The Impact of Parental Wealth on College Enrollment & Degree Attainment: Evidence from the Housing

Authors

  • Rucker Johnson, Goldman School of Public Policy, University of California, Berkeley

History

  • Goldman School of Public Policy Working Paper (January 2011)

Abstract

A long-standing policy goal of aid is to narrow, if not close, the parental income gap in
children’s subsequent educational attainment. Recent research indicates that credit constraints
have played a larger role in college enrollment and completion rates over the past 15-20 years
(Lochner and Monge-Naranjo, 2011; Lovenheim, 2011). Prior evidence found greater credit
constraints in the US than Canada (Belley et al., 2009). Housing wealth has become an
increasingly important component of the college enrollment decision over the past 15 years
(Bound et al., 2010).
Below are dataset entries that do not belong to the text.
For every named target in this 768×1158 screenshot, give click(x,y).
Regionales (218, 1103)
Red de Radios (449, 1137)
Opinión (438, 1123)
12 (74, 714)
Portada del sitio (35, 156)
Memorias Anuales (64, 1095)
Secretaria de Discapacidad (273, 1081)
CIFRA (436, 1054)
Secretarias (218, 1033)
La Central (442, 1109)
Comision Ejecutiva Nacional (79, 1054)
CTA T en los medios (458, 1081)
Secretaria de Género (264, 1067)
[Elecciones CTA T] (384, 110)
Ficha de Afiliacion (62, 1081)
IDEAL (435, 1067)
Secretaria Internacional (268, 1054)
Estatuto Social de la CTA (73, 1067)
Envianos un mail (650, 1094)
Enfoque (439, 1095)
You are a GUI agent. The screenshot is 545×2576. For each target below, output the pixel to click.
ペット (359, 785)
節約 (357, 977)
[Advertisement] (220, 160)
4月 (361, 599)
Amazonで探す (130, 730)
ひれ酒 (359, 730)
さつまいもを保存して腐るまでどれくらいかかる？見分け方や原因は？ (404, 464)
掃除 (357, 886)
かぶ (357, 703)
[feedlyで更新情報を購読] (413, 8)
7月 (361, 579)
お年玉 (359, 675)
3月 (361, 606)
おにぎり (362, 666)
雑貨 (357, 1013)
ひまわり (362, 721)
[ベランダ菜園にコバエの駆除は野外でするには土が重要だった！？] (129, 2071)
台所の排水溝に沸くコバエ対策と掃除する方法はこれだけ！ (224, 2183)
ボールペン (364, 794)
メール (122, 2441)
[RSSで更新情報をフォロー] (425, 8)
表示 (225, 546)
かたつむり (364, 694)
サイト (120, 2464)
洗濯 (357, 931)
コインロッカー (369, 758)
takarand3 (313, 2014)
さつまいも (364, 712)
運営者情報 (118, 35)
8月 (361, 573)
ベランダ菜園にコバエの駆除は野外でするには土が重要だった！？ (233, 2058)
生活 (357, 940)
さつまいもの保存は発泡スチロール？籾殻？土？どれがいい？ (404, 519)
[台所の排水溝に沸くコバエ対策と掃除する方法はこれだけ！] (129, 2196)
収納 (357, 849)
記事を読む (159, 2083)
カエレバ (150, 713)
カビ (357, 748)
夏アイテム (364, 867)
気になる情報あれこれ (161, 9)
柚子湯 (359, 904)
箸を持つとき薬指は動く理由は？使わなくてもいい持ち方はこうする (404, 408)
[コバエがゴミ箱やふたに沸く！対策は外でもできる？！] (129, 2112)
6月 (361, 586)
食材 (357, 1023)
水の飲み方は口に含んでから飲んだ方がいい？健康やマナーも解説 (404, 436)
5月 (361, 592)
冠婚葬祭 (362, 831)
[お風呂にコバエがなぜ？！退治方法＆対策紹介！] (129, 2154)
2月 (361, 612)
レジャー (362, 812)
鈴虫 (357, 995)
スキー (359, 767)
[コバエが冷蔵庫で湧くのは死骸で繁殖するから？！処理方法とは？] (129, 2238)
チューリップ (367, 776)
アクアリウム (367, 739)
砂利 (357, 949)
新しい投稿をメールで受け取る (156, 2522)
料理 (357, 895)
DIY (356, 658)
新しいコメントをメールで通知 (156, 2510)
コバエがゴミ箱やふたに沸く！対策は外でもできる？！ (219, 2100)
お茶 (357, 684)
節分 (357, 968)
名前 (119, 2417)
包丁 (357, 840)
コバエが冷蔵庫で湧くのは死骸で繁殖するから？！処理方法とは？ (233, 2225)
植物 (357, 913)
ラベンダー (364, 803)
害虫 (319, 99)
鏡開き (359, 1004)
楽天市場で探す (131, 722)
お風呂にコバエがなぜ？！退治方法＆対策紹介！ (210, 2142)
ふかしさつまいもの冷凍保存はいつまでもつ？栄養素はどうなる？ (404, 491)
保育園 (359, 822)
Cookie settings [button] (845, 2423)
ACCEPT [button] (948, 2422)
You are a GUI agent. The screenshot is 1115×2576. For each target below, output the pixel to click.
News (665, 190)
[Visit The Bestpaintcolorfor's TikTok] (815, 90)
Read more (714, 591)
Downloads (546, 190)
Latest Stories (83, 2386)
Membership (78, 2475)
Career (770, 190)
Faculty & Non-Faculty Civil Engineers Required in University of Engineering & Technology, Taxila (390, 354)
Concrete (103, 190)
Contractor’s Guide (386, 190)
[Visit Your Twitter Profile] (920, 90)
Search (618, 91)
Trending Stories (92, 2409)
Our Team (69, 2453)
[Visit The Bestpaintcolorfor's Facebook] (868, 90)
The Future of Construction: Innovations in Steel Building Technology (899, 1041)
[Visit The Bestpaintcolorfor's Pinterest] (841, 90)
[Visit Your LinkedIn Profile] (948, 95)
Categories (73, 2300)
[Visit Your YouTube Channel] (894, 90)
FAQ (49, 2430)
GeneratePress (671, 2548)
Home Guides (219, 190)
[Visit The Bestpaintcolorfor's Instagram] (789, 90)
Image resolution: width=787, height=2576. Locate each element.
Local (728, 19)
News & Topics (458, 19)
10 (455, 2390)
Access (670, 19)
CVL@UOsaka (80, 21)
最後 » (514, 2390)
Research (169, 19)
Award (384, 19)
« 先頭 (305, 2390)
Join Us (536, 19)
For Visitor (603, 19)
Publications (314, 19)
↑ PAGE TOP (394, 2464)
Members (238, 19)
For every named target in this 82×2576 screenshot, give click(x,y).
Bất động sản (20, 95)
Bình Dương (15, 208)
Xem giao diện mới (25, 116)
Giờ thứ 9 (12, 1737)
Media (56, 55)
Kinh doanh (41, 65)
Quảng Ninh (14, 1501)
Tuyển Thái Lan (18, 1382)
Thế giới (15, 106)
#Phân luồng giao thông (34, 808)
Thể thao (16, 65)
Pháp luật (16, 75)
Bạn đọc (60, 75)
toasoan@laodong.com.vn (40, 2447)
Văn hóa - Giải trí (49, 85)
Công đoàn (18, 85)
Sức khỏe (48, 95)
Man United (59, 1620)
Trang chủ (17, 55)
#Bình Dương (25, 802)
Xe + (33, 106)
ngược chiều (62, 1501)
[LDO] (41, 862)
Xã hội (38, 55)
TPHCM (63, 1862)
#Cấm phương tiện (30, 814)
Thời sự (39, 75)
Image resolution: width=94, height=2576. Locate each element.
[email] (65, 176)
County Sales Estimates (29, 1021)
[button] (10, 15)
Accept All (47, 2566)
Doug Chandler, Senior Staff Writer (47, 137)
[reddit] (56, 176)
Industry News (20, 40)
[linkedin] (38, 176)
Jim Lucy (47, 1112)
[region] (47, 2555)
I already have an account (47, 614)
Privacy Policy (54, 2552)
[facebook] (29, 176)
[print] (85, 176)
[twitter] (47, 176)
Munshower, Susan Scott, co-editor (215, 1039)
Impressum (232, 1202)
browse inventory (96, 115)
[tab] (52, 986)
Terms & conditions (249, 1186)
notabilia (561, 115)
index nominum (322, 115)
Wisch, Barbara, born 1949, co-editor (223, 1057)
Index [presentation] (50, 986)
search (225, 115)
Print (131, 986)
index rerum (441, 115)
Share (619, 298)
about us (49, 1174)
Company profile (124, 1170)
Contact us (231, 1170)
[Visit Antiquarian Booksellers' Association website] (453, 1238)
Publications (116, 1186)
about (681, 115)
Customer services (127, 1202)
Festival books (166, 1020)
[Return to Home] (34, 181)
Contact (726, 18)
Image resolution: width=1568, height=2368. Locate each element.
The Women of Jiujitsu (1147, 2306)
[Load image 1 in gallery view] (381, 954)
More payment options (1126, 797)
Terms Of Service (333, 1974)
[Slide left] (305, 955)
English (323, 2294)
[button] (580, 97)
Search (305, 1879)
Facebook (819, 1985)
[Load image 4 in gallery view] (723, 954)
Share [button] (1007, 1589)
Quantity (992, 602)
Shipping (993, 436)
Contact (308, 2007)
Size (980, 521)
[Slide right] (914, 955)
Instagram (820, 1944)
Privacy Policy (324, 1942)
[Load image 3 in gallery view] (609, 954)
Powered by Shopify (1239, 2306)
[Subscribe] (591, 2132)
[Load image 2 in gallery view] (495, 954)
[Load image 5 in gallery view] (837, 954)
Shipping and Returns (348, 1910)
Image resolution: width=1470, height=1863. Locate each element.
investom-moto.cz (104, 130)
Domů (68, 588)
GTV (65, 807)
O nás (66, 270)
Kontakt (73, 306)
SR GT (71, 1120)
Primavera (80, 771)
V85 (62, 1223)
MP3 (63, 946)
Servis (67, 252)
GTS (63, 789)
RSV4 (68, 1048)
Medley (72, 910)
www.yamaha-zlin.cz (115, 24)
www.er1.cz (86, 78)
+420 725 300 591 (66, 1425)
The parental wealth depletion following the Great Recession and housing
market collapse has potentially important implications for college prospects of our youth. A
recent survey of young adults found that 20% aged 18-29 have left or delayed college
(Greenberg and Keating 2009). A survey conducted in Colorado found that 1/4 of parents with
children in 2-year colleges planned on sending their kids to 4-year institutions before the
recession (CollegeInvest 2009).

This study provides new evidence on the impact of parental wealth on educational attainment. In
order to address the endogeneity of parental wealth, the empirical strategy analyzes parental
housing wealth changes induced by local housing booms of the late 1990s and early 2000s, and
the subsequent housing bust of the 2007-2009 period. Using geocoded data from the Panel
Study of Income Dynamics (1968-2009) linked to MSA housing price data from the Federal
Housing Finance Agency, I examine how changes in parental housing equity in the four years
prior to their child being college-age affect the likelihood that the child attends college and
where they attend (2-year vs. 4-year; in-state vs out-of-state; college quality). This provides a
test of the role of parental wealth (and potential credit constraints) in influencing post-secondary
decisions, including if, when, and where individuals attend and complete college.